The Bond Beneath the Song: A Class of 2022 Senior Essay

By Arundati Iyer

I sit alone on the dusty, empty riser on a stage in a large hall. I hear the footsteps of another girl who has also arrived early. She climbs up the stage and sits next to me. As we wait for the rest of the choir to start rehearsal, I quietly begin humming. She starts singing her part with me, and gradually our volume increases. As each chorister walks onto the stage, the choral music grows to fill the enormous hall: our voices blend, the harmonies combining perfectly. We all depend on each other to sing our parts to make the choir whole. We do not imitate each other but add our character to the ensemble. The diversity held among thirty distinct voices is what creates our rich, complex sound. We not only must recognize our strengths and weaknesses but those of everyone around us. 

In second grade, I joined Seattle Girls Choir to take my fascination with music to the next level. My piano teacher recommended it to me because I loved singing the songs I learned on the piano. Listening to different sounds has always fascinated me ever since I was a child. I would listen to all of the little sounds around me. Why does the doorbell sound so attention-catching? Why is that ambulance siren so dissonant? What song is that in the laundry machine? Singing in choir taught me the little nuances that certain pieces naturally have. I learned the difference between major and minor sounds, how to build chords, and how to recognize intervals. So no surprise that it isn’t really a passive activity when I listen to music. I start thinking about what key it is in, the time signature, how I can harmonize, and many other musical thoughts fill my brain. During my time in Seattle Girls Choir, my childhood curiosity for music became a deep appreciation for its construction. 

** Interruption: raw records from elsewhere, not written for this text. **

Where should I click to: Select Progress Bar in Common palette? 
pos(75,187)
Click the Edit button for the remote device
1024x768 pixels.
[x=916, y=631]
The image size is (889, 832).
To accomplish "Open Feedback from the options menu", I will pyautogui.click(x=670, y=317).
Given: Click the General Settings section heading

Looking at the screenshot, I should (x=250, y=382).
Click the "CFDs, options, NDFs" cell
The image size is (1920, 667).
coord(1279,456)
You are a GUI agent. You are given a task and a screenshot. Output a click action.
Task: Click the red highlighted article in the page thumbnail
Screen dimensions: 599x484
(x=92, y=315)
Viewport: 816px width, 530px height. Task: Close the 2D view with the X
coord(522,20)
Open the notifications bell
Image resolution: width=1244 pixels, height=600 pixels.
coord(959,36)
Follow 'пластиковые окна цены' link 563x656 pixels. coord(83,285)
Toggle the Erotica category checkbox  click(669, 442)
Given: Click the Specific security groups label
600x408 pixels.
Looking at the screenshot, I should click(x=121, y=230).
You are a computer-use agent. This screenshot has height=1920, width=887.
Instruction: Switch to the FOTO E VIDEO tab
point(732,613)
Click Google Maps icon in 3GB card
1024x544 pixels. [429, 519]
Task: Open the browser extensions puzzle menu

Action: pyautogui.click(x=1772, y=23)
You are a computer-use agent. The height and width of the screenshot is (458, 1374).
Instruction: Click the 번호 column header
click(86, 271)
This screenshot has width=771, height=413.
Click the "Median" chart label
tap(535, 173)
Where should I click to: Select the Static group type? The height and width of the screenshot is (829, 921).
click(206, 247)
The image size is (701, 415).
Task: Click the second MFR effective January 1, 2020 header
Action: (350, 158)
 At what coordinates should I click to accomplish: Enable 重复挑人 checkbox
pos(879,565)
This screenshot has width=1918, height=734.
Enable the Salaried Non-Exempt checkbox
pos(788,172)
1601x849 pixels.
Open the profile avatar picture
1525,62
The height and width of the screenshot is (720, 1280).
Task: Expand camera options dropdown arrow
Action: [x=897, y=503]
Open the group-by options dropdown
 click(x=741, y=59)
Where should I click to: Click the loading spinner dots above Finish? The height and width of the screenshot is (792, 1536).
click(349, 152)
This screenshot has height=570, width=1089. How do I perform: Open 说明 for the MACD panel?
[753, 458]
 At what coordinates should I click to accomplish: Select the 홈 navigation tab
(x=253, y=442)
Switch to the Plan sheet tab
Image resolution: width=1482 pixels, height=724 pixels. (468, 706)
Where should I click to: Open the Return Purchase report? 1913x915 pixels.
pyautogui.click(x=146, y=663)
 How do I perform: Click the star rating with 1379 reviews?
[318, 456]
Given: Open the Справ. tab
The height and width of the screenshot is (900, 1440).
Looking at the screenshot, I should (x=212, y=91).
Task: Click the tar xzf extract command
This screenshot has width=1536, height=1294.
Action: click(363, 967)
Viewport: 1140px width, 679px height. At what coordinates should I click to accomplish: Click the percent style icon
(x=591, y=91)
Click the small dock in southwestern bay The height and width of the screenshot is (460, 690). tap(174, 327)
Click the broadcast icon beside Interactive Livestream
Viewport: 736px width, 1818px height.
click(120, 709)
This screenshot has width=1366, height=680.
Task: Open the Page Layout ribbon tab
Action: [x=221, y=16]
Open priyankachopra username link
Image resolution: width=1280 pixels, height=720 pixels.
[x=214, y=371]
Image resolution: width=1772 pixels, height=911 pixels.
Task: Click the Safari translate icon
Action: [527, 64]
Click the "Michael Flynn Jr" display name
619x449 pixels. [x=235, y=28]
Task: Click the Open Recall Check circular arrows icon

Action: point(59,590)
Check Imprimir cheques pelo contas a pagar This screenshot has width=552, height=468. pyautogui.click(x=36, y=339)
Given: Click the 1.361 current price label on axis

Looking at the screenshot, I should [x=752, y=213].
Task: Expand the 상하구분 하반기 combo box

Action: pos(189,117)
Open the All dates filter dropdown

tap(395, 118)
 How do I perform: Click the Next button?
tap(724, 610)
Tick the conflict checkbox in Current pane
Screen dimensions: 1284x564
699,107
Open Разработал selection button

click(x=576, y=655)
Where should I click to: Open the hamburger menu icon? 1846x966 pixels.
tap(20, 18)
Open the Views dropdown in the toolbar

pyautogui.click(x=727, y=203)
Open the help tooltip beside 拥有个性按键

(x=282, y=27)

Singing has given me an incredible opportunity to learn more about music, but it has also given me much more. The relationships and memories that I have gained will last a lifetime. When I look back at my time in the choir, I know that music will not be the primary focus of those fond memories, but instead, it will be the powerful passion that brought my friends together. 

Like my first overnight camp, I will never forget the fear and panic I felt in my heart beating as I stepped onto that bus in the Nordstrom parking lot. Little did I know that it would become one of my favorite traditions I had ever experienced. A few hours later, all my fears vanished because of how helpful and inclusive the older girls were. Over the years, this camp has become one of my favorite summer activities. I will never forget the friends I made during that trip. Now that I know the power of feeling welcomed, supported, and loved, I will search for that environment wherever I go and continue to share it with others. 

Truly the best part of the choir is that you can get that choral sound only from a large number of different voices. And that sound is made so powerful as the group bonds and makes connections. The cheeky glances we exchange during rehearsals and the jokes that Jake tells us all contribute to us uniting our thoughts as we sing. We ultimately use those bonds to become one incredible super voice; we represent the entire choir. During these past two years as a youth representative on SGC’s Board of Directors, I’ve learned that respect and inclusion within each choir level are even more important on the board and among its members. 

The choir was the first place where my voice was fully welcomed and appreciated. It taught me to share my thoughts, speak up, and sing out. It has allowed me to grow into my voice rather than hiding and shying away from it. Most importantly, it has taught me to work and learn from others because there are some things that you honestly cannot do alone. It has taught me that every voice does matter and to encourage diverse perspectives. As I leave SGC, I will never forget the lessons and memories that I have gained. So thank you, Seattle Girls Choir, for helping me find my voice.